> [Short task]:
Can you return the records verbatim from the line containing "Open the baby dress product thumbnail" through the last line, including both ends and omitting the pictures?

— begin —

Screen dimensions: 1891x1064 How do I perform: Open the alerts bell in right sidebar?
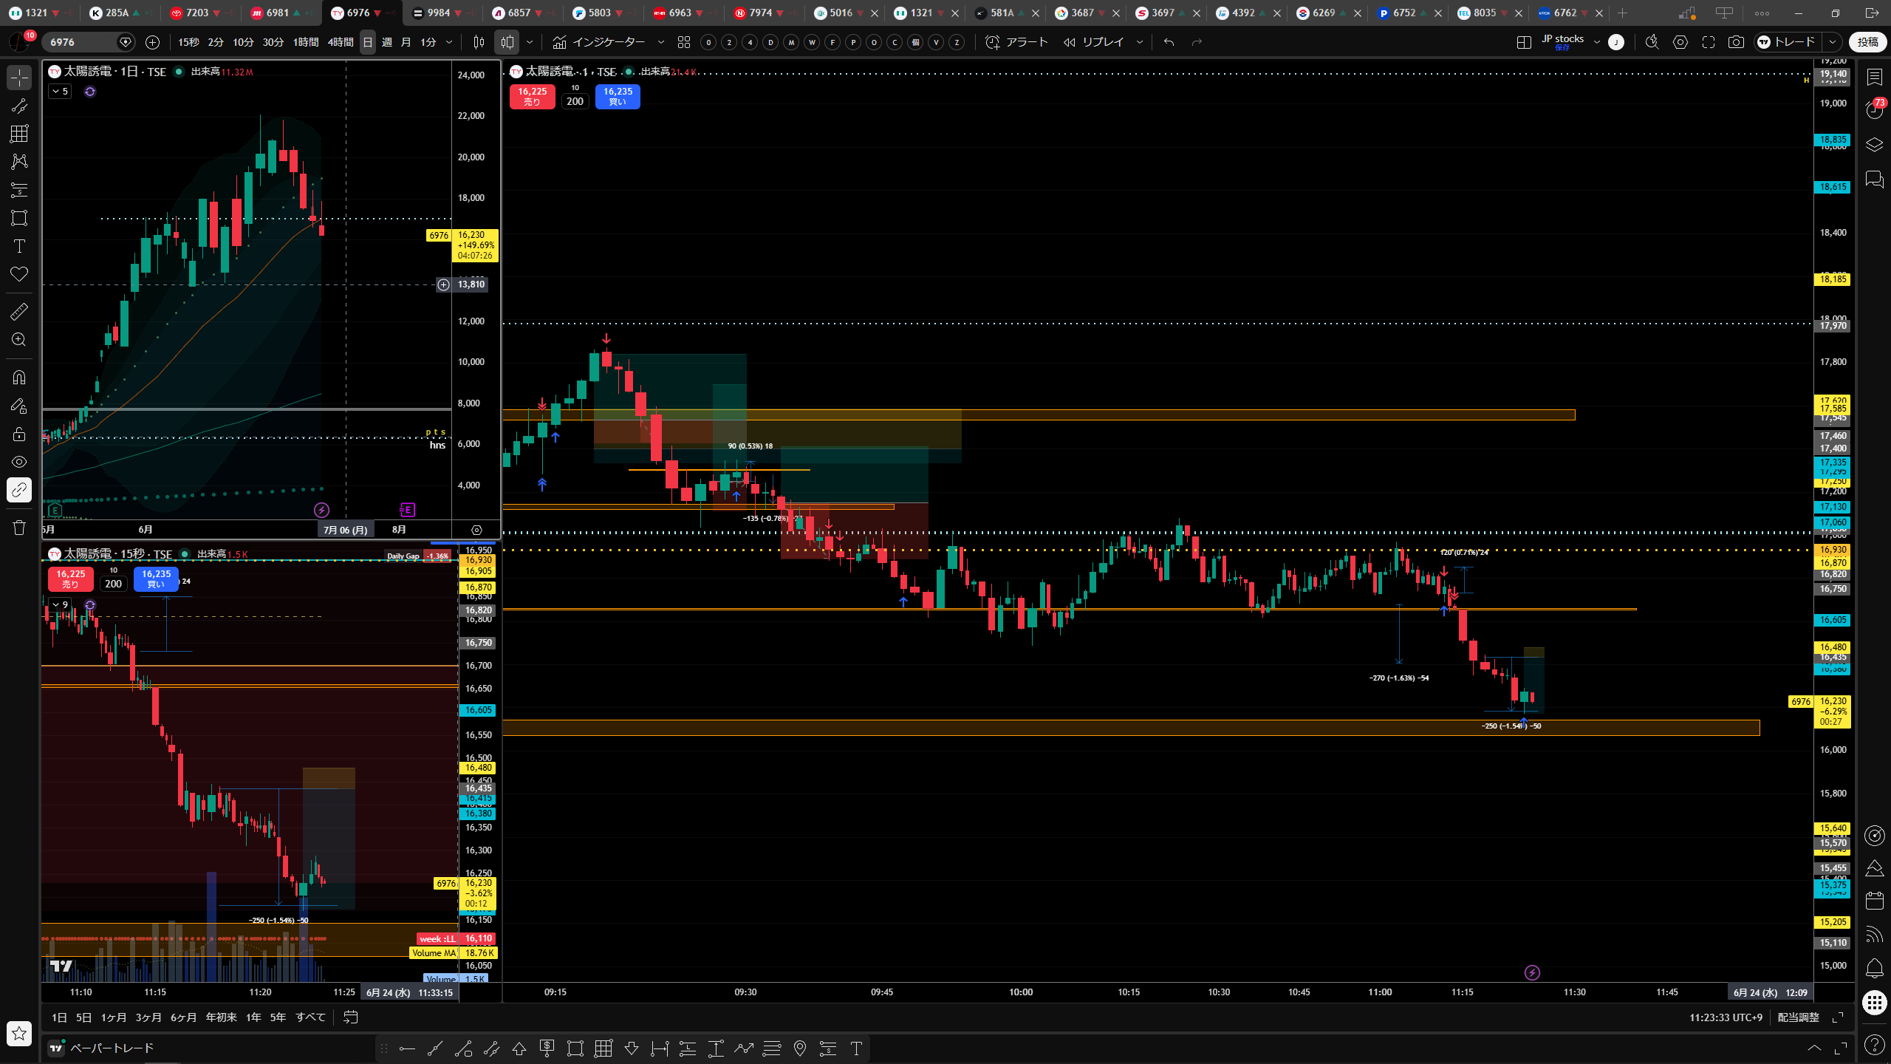[x=1874, y=968]
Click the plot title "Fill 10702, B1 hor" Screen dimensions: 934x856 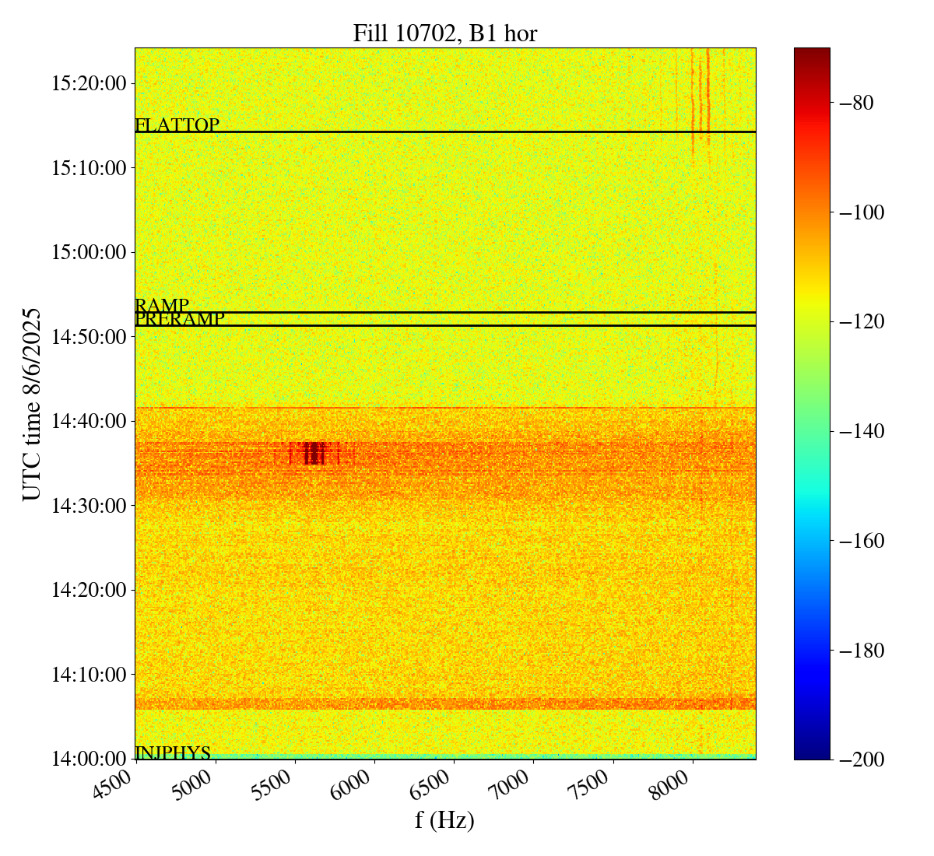pyautogui.click(x=444, y=33)
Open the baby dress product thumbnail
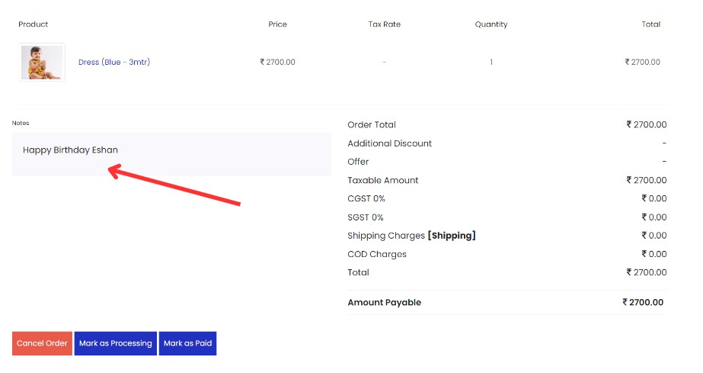The image size is (703, 373). pyautogui.click(x=42, y=62)
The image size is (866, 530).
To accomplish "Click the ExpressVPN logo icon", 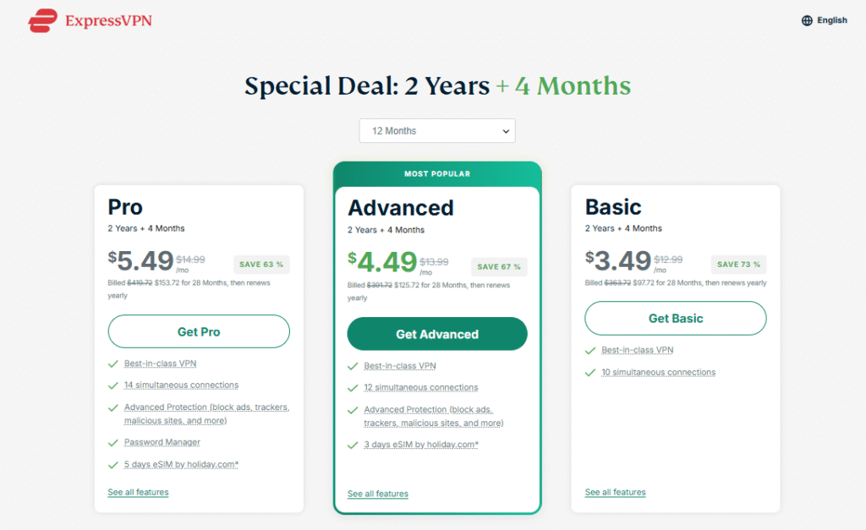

— end —

> [Exercise response]:
Open the baby dress product thumbnail
The image size is (703, 373). pyautogui.click(x=42, y=62)
The image size is (866, 530).
To accomplish "Click the ExpressVPN logo icon", 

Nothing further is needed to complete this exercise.